And what exactly do we all need these large armies for anyway?
People like myself that complain do so because we anglophiles tend to see the hollowing out of the Royal Navy as a sad reflection of the UKs diminishing role in the world. For the purely NATO standpoint, the UK and France have long been the only NATO allies with navies capable of any force projection or long term sustainment at sea, having the UK give up that capability or let it erode means that for any NATO naval operation (like off the Somali coast) will take more US logistical support.
Though it sounds stupid, you need armies to keep a peace or to back up your positions. They don't need to be large, but they should at least be functional. The swiss haven't had to use their army in a long time but it's existence and it's being formidable enough kept it out of WWI and WWII. The Germans copying the the US model of logistics (based off the Walmart model) was supposed to save money which it does at the cost of equipment readiness. Not being allowed to stockpile parts means that maintenance shops have to wait for the ordering system to work back to depots and forward again meaning more downtime for even simple repairs.

» SET TASK
Continue the passage about armies and military readiness from its final sentence. None of the material that comes next is needed.

Some material
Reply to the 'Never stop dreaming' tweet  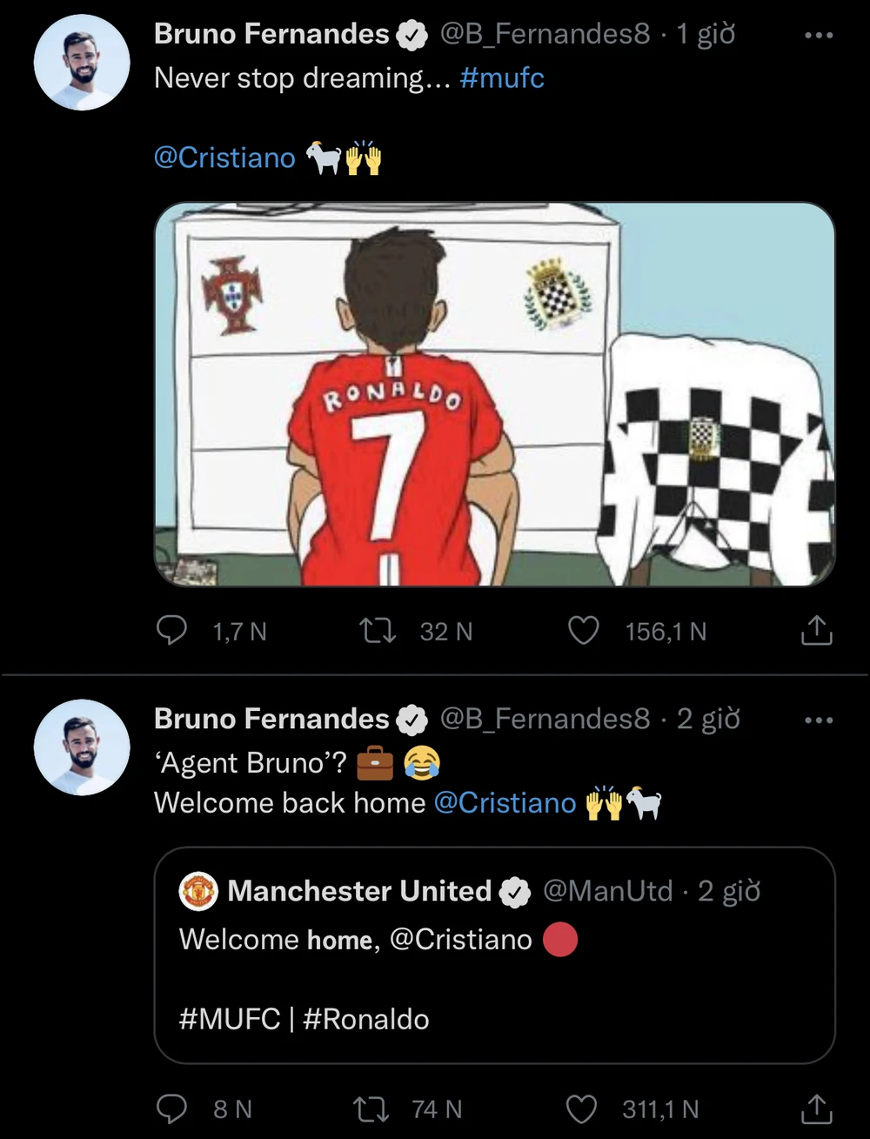171,631
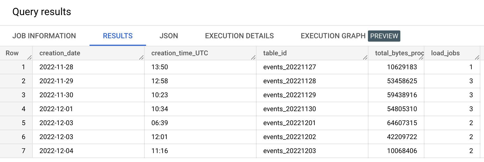Click the table_id column header
This screenshot has height=162, width=484.
(x=275, y=53)
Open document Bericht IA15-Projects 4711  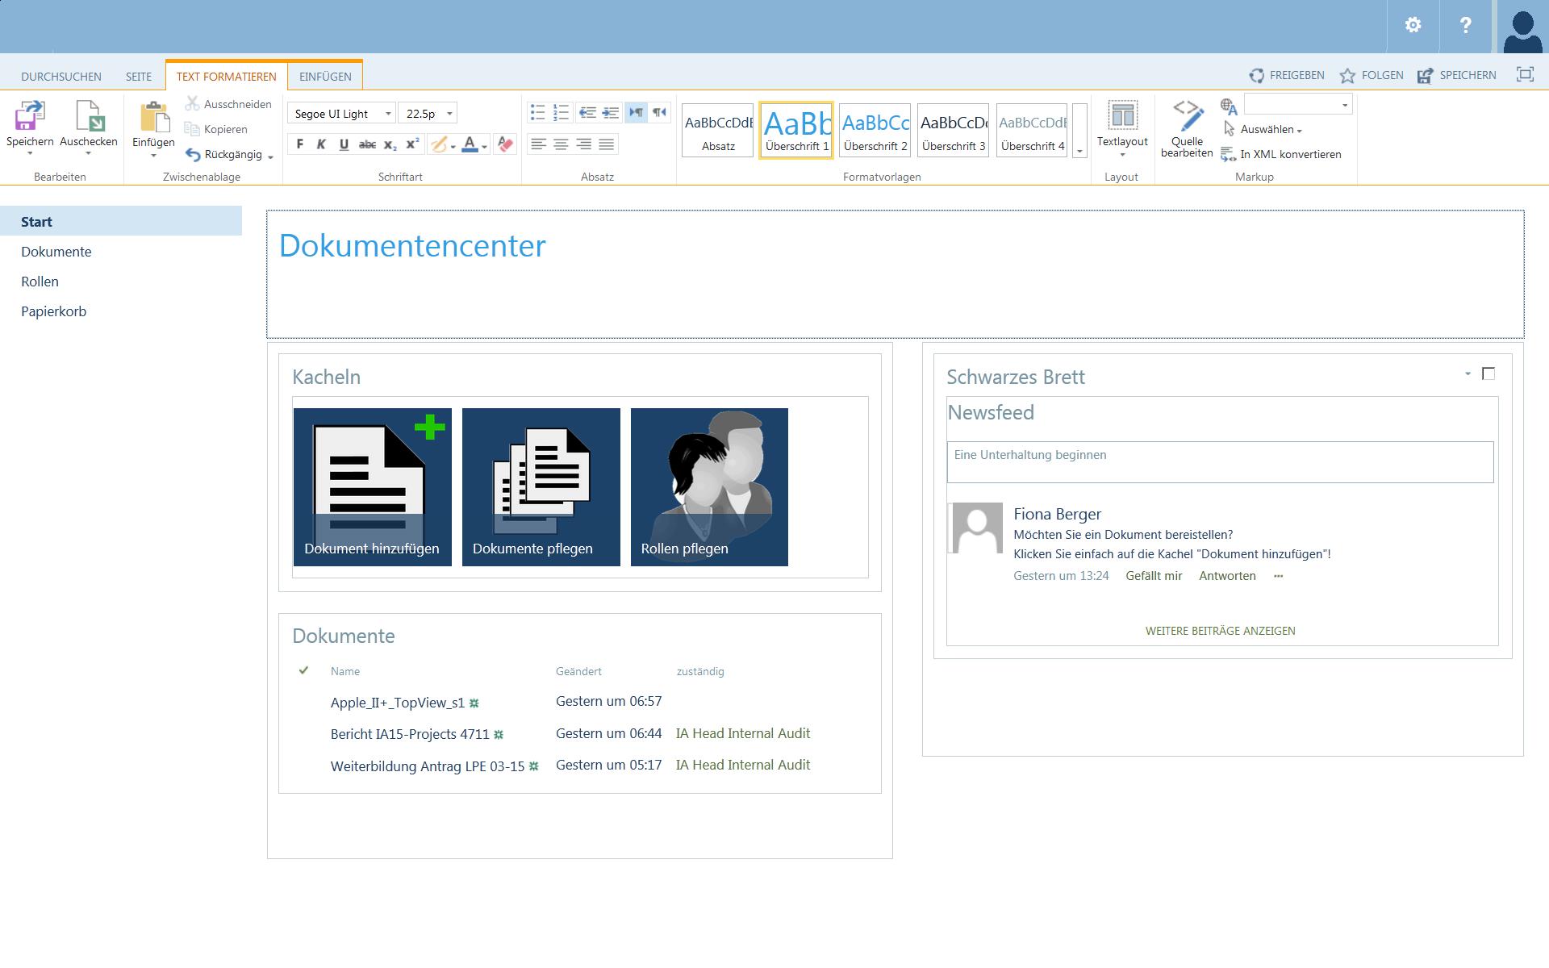click(x=409, y=734)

» RESPONSE TO THIS EXERCISE
In the longer term viewpoint, if Russia ever succeeds in the dissolution of NATO and the watering down of any collective EU defense then it's quite likely that they'd use outright force again to enforce political/economic disputes with their neighbors. As any student of history knows, building up an army does not happen quickly and any credible European military response to Russian aggression can't wait for the threat to become so real that public support demands it.
If the above seems unrealistic just think back how different to world was 30 years ago or 20 years ago. Things have gotten more peaceful for Europe but that is not irreversible. Remember, the strong tend to despise 'weakness' not respect it. Thankfully France has 'the bomb' so there is some independent deterrent (assuming the US abandons Europe again) within the EU following the departure of the UK.